(Items from a dataset)
[Start of section]
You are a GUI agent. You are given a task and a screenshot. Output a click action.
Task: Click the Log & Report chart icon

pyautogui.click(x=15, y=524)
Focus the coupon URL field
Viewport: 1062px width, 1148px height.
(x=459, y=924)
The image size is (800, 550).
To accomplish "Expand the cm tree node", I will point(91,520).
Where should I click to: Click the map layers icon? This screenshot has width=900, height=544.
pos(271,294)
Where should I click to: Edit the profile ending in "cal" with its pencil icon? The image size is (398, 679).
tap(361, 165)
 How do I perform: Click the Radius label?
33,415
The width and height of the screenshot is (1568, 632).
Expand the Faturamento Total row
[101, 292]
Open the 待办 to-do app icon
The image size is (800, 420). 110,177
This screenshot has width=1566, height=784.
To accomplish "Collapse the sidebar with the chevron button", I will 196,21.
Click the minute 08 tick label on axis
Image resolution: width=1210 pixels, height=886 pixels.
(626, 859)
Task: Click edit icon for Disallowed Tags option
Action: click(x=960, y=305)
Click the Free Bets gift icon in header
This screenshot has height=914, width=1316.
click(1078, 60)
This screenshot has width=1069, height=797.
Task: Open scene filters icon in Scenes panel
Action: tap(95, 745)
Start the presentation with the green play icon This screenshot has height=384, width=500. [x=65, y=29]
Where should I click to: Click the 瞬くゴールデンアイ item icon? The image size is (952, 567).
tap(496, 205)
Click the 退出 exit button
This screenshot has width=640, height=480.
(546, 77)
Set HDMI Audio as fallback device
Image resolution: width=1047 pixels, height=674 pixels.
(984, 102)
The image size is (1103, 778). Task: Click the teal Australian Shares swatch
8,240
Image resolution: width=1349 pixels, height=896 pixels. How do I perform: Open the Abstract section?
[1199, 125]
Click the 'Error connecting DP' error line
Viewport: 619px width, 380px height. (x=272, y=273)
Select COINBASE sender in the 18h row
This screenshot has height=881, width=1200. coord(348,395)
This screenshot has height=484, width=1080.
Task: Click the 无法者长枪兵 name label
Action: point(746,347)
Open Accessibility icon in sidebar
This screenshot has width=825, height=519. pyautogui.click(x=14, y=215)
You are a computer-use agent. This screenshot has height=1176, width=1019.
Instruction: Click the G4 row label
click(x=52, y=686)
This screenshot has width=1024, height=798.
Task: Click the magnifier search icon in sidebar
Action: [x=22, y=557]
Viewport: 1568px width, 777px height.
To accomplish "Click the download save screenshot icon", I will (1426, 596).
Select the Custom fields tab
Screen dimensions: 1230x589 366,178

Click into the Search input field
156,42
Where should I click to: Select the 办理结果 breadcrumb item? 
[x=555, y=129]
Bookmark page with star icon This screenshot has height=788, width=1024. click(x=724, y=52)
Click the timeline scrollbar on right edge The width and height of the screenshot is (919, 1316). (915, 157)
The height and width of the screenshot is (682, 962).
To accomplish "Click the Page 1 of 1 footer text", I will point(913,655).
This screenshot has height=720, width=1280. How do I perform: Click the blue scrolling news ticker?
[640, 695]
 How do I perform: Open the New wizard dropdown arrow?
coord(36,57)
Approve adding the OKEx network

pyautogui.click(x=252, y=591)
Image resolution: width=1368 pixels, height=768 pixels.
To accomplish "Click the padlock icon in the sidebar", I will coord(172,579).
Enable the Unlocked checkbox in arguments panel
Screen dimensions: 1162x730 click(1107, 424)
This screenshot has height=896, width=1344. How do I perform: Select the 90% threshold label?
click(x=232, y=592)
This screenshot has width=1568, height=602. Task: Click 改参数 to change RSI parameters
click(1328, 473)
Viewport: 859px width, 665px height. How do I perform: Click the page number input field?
[End of section]
Assigned task: I'd like the entries above reproduced in full, exactly as they stand.

Task result:
You are a GUI agent. You are given a task and a screenshot. Output a click action.
Task: Click the Log & Report chart icon

pyautogui.click(x=15, y=524)
Focus the coupon URL field
Viewport: 1062px width, 1148px height.
(x=459, y=924)
The image size is (800, 550).
To accomplish "Expand the cm tree node", I will point(91,520).
Where should I click to: Click the map layers icon? This screenshot has width=900, height=544.
pos(271,294)
Where should I click to: Edit the profile ending in "cal" with its pencil icon? The image size is (398, 679).
tap(361, 165)
 How do I perform: Click the Radius label?
33,415
The width and height of the screenshot is (1568, 632).
Expand the Faturamento Total row
[101, 292]
Open the 待办 to-do app icon
The image size is (800, 420). 110,177
This screenshot has width=1566, height=784.
To accomplish "Collapse the sidebar with the chevron button", I will 196,21.
Click the minute 08 tick label on axis
Image resolution: width=1210 pixels, height=886 pixels.
(626, 859)
Task: Click edit icon for Disallowed Tags option
Action: click(x=960, y=305)
Click the Free Bets gift icon in header
This screenshot has height=914, width=1316.
click(1078, 60)
This screenshot has width=1069, height=797.
Task: Open scene filters icon in Scenes panel
Action: tap(95, 745)
Start the presentation with the green play icon This screenshot has height=384, width=500. [x=65, y=29]
Where should I click to: Click the 瞬くゴールデンアイ item icon? The image size is (952, 567).
tap(496, 205)
Click the 退出 exit button
This screenshot has width=640, height=480.
(546, 77)
Set HDMI Audio as fallback device
Image resolution: width=1047 pixels, height=674 pixels.
(984, 102)
The image size is (1103, 778). Task: Click the teal Australian Shares swatch
8,240
Image resolution: width=1349 pixels, height=896 pixels. How do I perform: Open the Abstract section?
[1199, 125]
Click the 'Error connecting DP' error line
Viewport: 619px width, 380px height. (x=272, y=273)
Select COINBASE sender in the 18h row
This screenshot has height=881, width=1200. coord(348,395)
This screenshot has height=484, width=1080.
Task: Click the 无法者长枪兵 name label
Action: point(746,347)
Open Accessibility icon in sidebar
This screenshot has width=825, height=519. pyautogui.click(x=14, y=215)
You are a computer-use agent. This screenshot has height=1176, width=1019.
Instruction: Click the G4 row label
click(x=52, y=686)
This screenshot has width=1024, height=798.
Task: Click the magnifier search icon in sidebar
Action: [x=22, y=557]
Viewport: 1568px width, 777px height.
To accomplish "Click the download save screenshot icon", I will (1426, 596).
Select the Custom fields tab
Screen dimensions: 1230x589 366,178

Click into the Search input field
156,42
Where should I click to: Select the 办理结果 breadcrumb item? 
[x=555, y=129]
Bookmark page with star icon This screenshot has height=788, width=1024. click(x=724, y=52)
Click the timeline scrollbar on right edge The width and height of the screenshot is (919, 1316). (915, 157)
The height and width of the screenshot is (682, 962).
To accomplish "Click the Page 1 of 1 footer text", I will point(913,655).
This screenshot has height=720, width=1280. How do I perform: Click the blue scrolling news ticker?
[640, 695]
 How do I perform: Open the New wizard dropdown arrow?
coord(36,57)
Approve adding the OKEx network

pyautogui.click(x=252, y=591)
Image resolution: width=1368 pixels, height=768 pixels.
To accomplish "Click the padlock icon in the sidebar", I will coord(172,579).
Enable the Unlocked checkbox in arguments panel
Screen dimensions: 1162x730 click(1107, 424)
This screenshot has height=896, width=1344. How do I perform: Select the 90% threshold label?
click(x=232, y=592)
This screenshot has width=1568, height=602. Task: Click 改参数 to change RSI parameters
click(1328, 473)
Viewport: 859px width, 665px height. How do I perform: Click the page number input field?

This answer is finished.